Moving past binarized gender thinking: Admittedly, I am not so interested in this particular application for my own research – it’s almost never the case with 20th-century fiction that the gender identity of an author is unknown. I also tend to be interested in writers who pushed against conventional gender roles and expectations in any case, many of whom might be understood as LGBTQIA+ today – writers like Virginia Woolf, E.M. Forster, D.H. Lawrence, Radclyffe Hall, or Wallace Thurman. Today, most scholars would find the "predict the gender" type of analysis overly restrictive and as essentially reinforcing binarized gender thinking. If E.M. Forster, for example, breaks with the expected pattern in novels that feature women protagonists (spoiler: he does!), that would be a more interesting finding than simply that reconfirming that 80% of men are from Mars, as it were.  


A simplified method for the present study: What if we drastically simplified the query with a corpus of early 20th-century fiction? As a starting point for thinking about patterns with respect to gendered socialization, why not simply look at gendered pronouns: he/him/his and she/her/hers? If the conclusions by Underwood et al. are correct, we should expect to see a lopsided homosocial tendency in fiction by men (men mostly talking to and about other men, and only occasionally mentioning a woman), and maybe a more balanced gender representation in fiction by women. We might also see some interesting anomalies in the patterns that might be worth exploring.  

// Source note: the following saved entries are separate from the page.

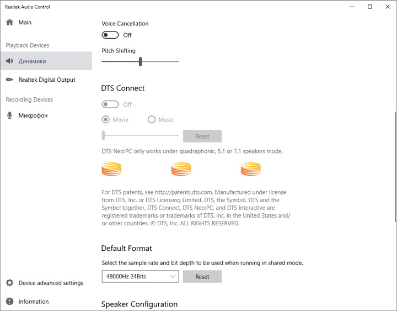
Task: Click the Information exclamation icon
Action: [x=9, y=302]
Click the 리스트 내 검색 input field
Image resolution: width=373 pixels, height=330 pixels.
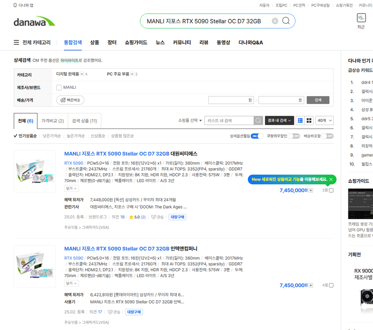click(x=228, y=120)
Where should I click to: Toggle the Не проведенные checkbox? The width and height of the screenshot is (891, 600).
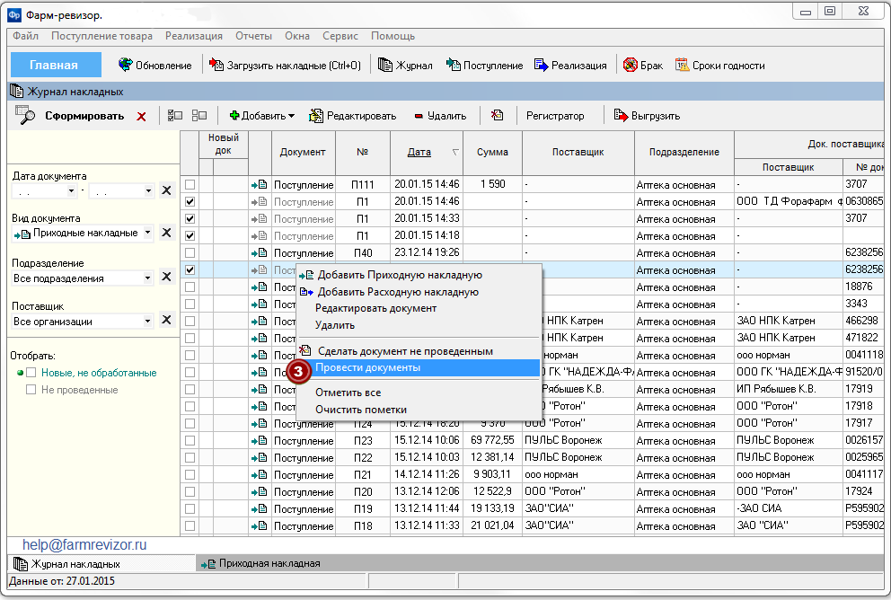coord(31,390)
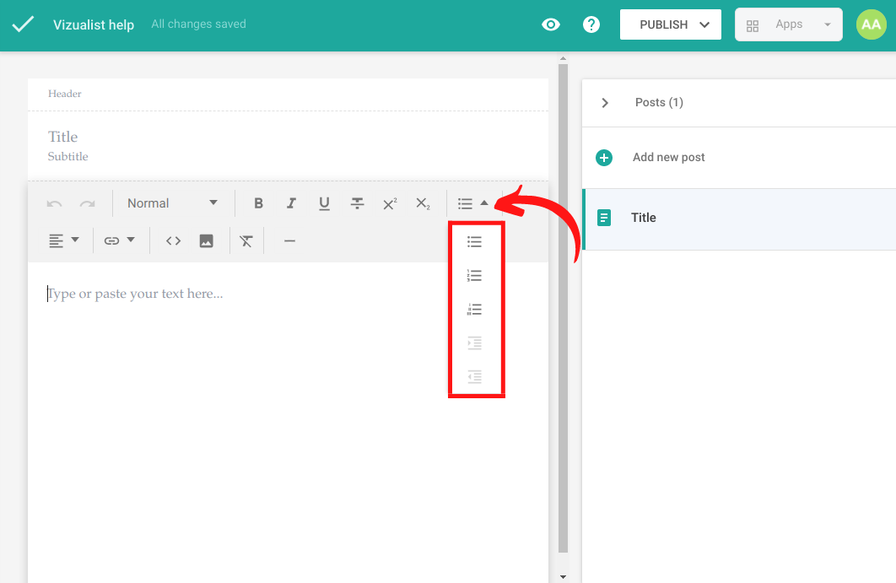Toggle bold formatting in the editor toolbar
Image resolution: width=896 pixels, height=583 pixels.
click(259, 203)
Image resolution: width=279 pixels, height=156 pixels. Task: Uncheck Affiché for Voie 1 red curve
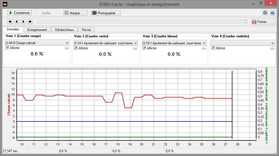tap(8, 48)
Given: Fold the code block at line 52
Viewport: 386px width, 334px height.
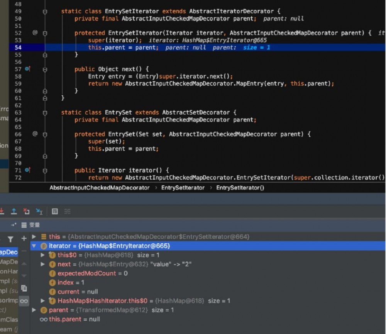Looking at the screenshot, I should [x=45, y=33].
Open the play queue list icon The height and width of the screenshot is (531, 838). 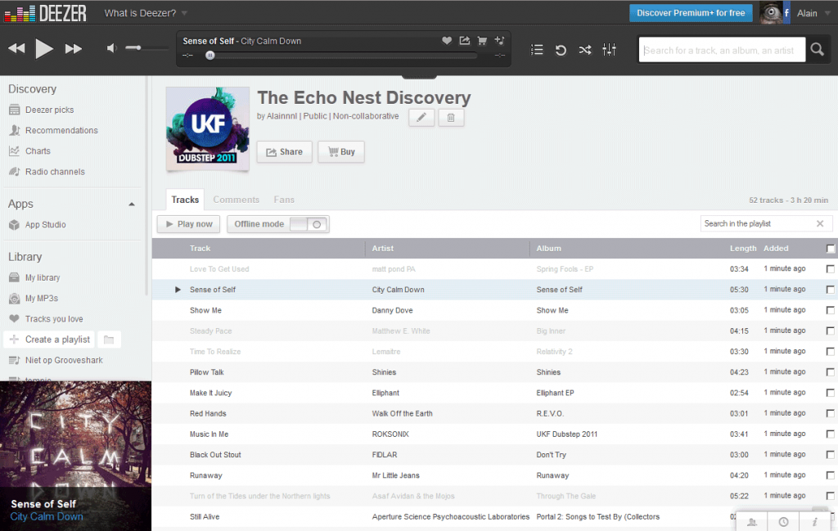coord(537,49)
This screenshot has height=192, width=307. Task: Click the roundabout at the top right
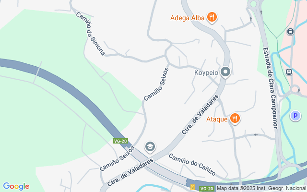[x=253, y=4]
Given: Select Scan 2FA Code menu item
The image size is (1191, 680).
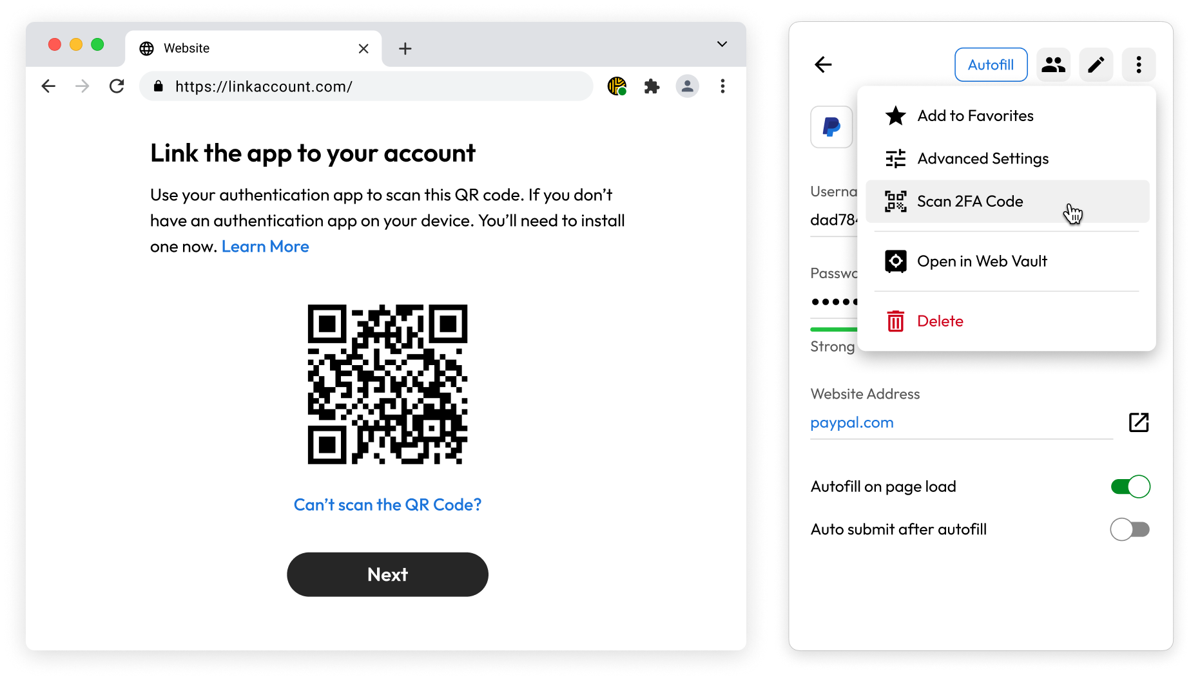Looking at the screenshot, I should pos(1007,202).
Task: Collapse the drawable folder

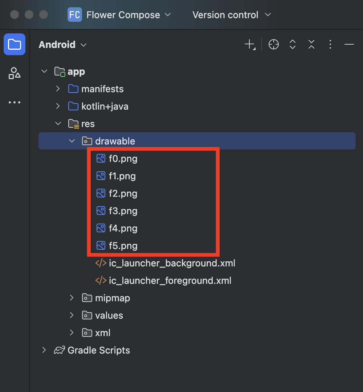Action: pyautogui.click(x=72, y=141)
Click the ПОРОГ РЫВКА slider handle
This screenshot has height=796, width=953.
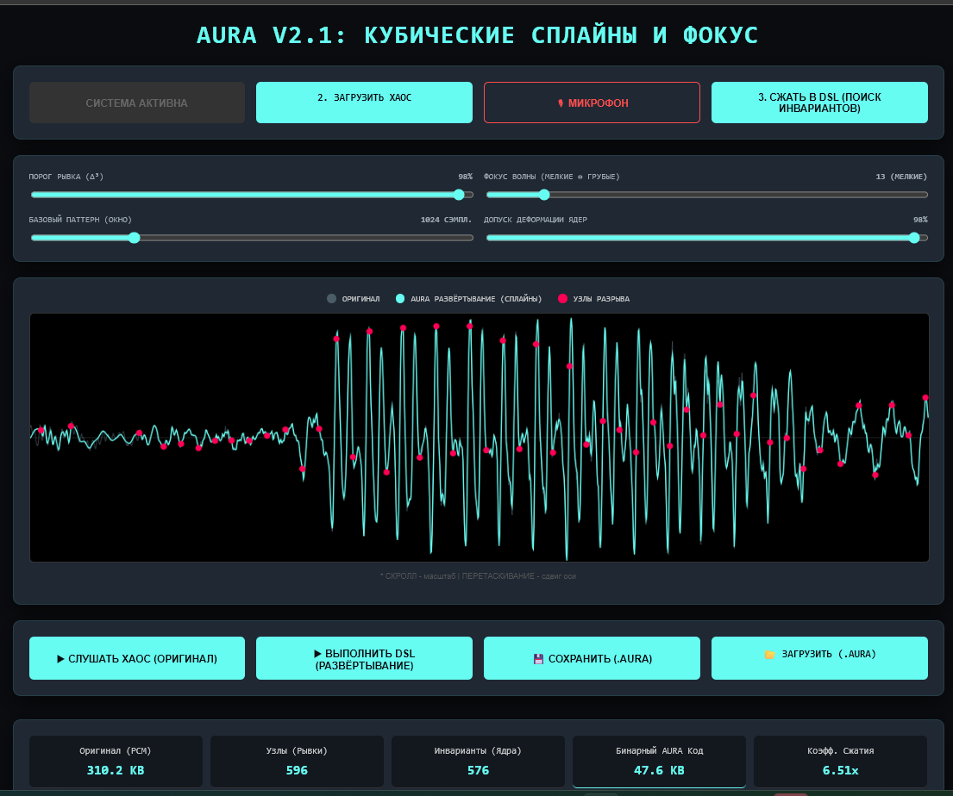[x=459, y=195]

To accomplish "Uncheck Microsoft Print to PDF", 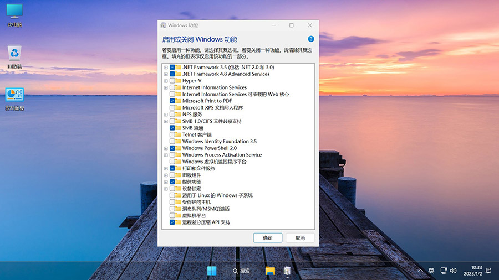I will (172, 101).
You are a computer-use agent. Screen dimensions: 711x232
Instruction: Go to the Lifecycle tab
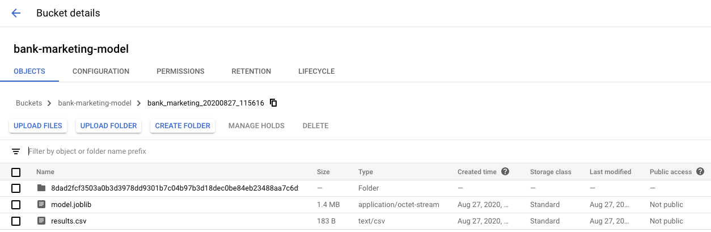316,71
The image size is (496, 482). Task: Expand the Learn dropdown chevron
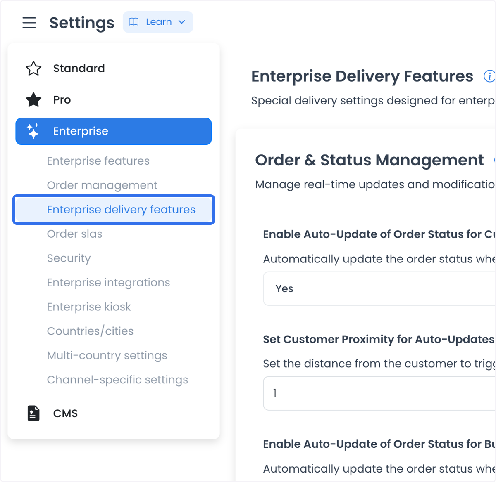(x=181, y=22)
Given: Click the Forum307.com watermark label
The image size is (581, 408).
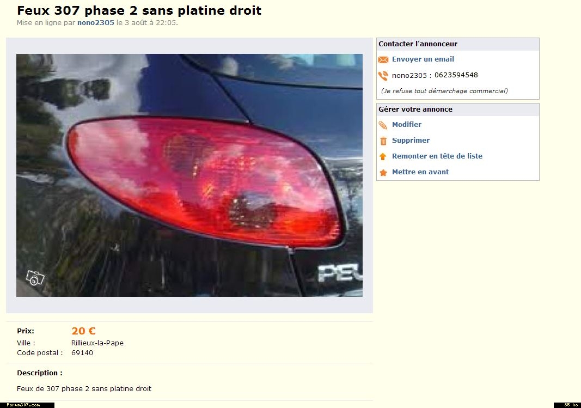Looking at the screenshot, I should (23, 405).
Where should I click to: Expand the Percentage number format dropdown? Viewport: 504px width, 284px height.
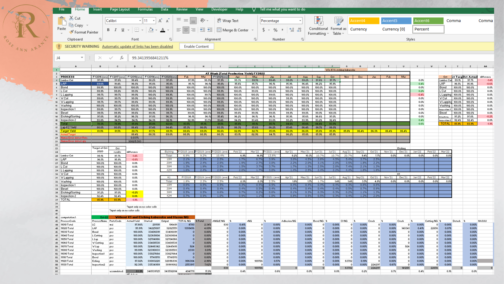[x=300, y=21]
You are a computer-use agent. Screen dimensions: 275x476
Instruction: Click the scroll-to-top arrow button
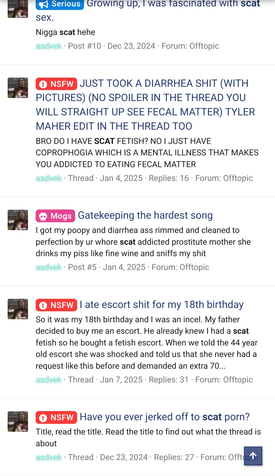253,456
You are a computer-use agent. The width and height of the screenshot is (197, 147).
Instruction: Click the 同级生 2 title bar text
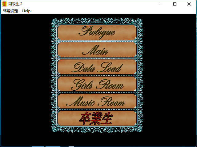[15, 4]
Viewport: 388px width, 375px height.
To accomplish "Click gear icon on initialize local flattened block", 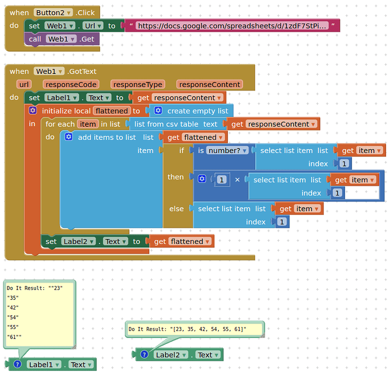I will (33, 111).
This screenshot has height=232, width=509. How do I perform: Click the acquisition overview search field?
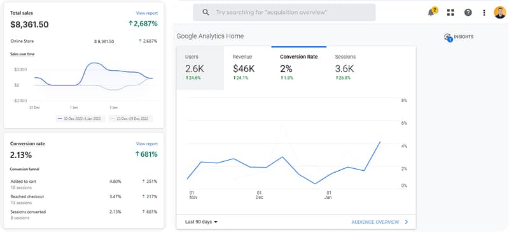coord(284,12)
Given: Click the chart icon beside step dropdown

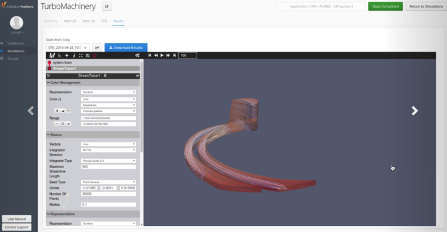Looking at the screenshot, I should pos(97,48).
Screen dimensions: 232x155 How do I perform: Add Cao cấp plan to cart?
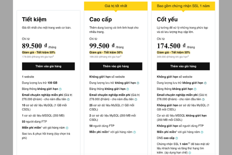click(x=116, y=66)
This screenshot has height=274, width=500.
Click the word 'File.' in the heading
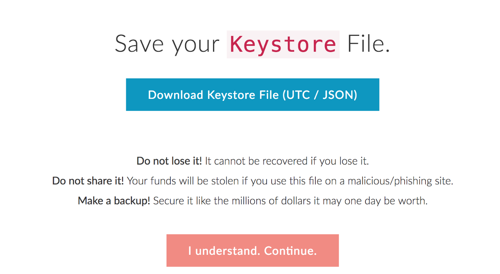coord(368,44)
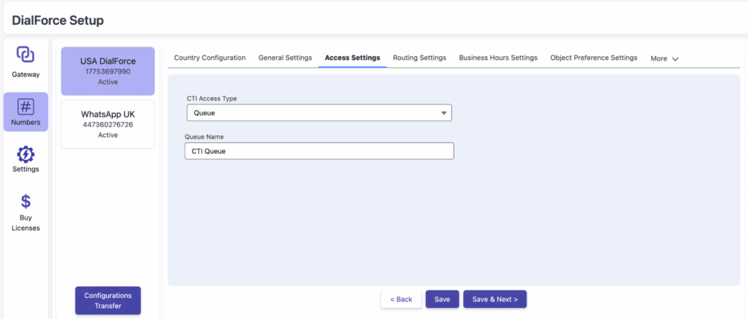The height and width of the screenshot is (319, 748).
Task: Open the Business Hours Settings tab
Action: (x=498, y=58)
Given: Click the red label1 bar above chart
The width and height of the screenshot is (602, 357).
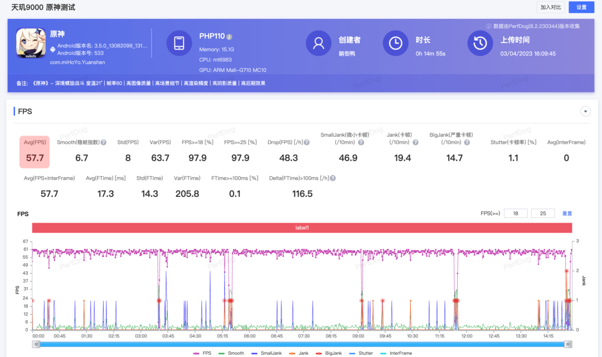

Before doing this at a mid-range scale, I was curious to see how authors I know would shake out. Over the past few months, I’ve been developing a custom corpus of early 20th-century texts. I have described the basic design of the corpus here; it contains about 1000 total texts, including about 100 texts that might be thought of as canonical high modernist texts, 130 texts by African American authors, and about 90 texts associated with colonial South Asia. It also contains a substantial amount of genre fiction. The results below only reference works of fiction, though there are works of poetry, drama, and nonfiction in the corpus. 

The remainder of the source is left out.